The Royal Malaysian Navy originated from the Straits Settlement Volunteer Reserve Force formed on 27 April 1934 in Singapore. The formation of a Penang branch in 1938 saw its expansion. When the Second World War broke out in 1939, Britain strengthened its Naval Force in Southeast Asia by forming a unit called the "Malay Section of The Royal Navy" to protect the security of Singapore and Malaya. This unit which consisted of 400 men underwent training at a training camp called HMMS Pelandok, a British naval base in Singapore. Expansion saw the unit increase to 1450 men during World War II. Due to shortage of funds, the British disbanded the force after World War II in April 1947. The Malayan Naval Forces was again created in 1948 in response to the Malayan Emergency with the loan of one landing ship and five fast surface launches from the Royal Navy. In 1953, Queen Elizabeth awarded the Malayan Navy a Royal status to become the Royal Malayan Navy. The first vessel was a minesweeper called HMS Penyu or Turtle. After independence, it was transferred from Singapore on 12 July 1958 as an independent sovereign navy. On 16 September 1963 it was renamed as the Tentera Laut Diraja Malaysia (Royal Malaysian Navy) in accordance to the formation of Malaysia.

==Royal Malaysian Air Force==

The Royal Malaysian Air Force was founded in 1936 as the Straits Settlement Volunteer Air Force (SSVAF) and later in 1940 as the Malayan Volunteers Air Force (MVAF) until 1942 during the Fall of Malaya. It was then reactivated after World War II as the Malayan Auxiliary Air Force in 1950. The passing of the Air Force Ordinance by the Parliament on 2 June 1958 saw the creation of Royal Malayan Air Force (RMAF). The first adviser was seconded from the Royal Air Force (RAF), Air Commodore A.V.R Johnstsone who became the first Chief of the RMAF. The proud few who formed the RMAF were Flying Officer Lim Heng Lip, Sergeant Subramanian, Corporal Othman Mohd Ismail, Corporal Wan Said, Corporal JD Parsley, Corporal Mahadeven, Senior Aircraftman (SAC) Surindam, SAC Md Noor, SAC Zainal, SAC Mohd Hussain and Junior Technician (JT) Ismail Ariffin. The first aircraft acquired for Squadron No 1 was a Scottish Aviation Twin Pioneer which served the RMAF for 12 years. It was named Lang Rajawali by Tunku Abdul Rahman, the first Prime Minister of Malaya. With the formation of Malaysia on 16 September 1963, the name of the force was changed to Tentera Udara Diraja Malaysia (Royal Malaysian Air Force).

==Engagements==
At the time of independence in 1957, the Malayan Armed Forces, together with British Commonwealth troops were engaged in the Emergency, a communist insurgency in the Malayan interior. The Malayan Communist Party, led by Chin Peng, found support mainly among the ethnic Chinese. Independence for Malaya removed the major grounds for the rebellion, and by 1960 Chin Peng had ordered an end to the fighting.
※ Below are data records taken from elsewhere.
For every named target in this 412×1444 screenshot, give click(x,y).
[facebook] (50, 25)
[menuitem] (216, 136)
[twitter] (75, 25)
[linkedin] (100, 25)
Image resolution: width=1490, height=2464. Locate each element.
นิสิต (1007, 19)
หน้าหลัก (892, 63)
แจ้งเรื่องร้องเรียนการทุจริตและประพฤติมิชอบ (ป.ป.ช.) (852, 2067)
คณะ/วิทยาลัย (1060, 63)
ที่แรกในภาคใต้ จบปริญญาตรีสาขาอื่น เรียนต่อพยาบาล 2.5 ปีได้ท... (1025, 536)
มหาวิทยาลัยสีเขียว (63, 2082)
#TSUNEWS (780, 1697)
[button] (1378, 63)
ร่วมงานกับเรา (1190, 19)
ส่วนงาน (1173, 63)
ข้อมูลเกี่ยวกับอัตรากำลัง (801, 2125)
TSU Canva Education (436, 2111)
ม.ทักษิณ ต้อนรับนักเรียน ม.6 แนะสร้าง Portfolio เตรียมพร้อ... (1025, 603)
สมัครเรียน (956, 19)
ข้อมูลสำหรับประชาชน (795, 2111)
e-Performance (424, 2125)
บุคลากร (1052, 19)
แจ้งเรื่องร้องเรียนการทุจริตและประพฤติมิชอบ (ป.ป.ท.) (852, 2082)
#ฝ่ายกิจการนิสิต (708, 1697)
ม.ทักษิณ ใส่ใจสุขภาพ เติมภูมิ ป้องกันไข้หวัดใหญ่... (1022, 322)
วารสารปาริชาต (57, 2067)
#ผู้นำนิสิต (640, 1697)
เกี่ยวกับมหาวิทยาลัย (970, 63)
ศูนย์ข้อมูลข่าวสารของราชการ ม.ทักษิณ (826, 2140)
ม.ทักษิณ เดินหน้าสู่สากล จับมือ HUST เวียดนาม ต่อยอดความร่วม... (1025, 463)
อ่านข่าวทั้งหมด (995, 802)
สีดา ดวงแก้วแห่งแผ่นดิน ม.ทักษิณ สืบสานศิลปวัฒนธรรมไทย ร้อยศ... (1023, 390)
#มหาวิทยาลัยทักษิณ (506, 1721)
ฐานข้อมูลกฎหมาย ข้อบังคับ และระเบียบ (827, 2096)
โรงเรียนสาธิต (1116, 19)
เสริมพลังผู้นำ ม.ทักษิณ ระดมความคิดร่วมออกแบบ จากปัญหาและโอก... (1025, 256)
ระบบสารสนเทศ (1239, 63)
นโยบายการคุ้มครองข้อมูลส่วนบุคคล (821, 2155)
Three years after the end of the Emergency, the merger of Malaya, Singapore, Sarawak and North Borneo (now Sabah) to form the current Federation of Malaysia was opposed militarily by the Sukarno regime of Indonesia. Called the Confrontation, this was mainly a low-level conflict fought in the jungles of Borneo. Malaysian forces were once again assisted by Commonwealth troops. By 1966, Sukarno had been toppled, and the war was at an end.

However, just three years later, Chin Peng reignited the dormant communist insurgency. The communists never gained much ground, and were engaged mainly by the Royal Malaysian Police. Nevertheless, it was twenty years before a peace agreement was signed in 1989.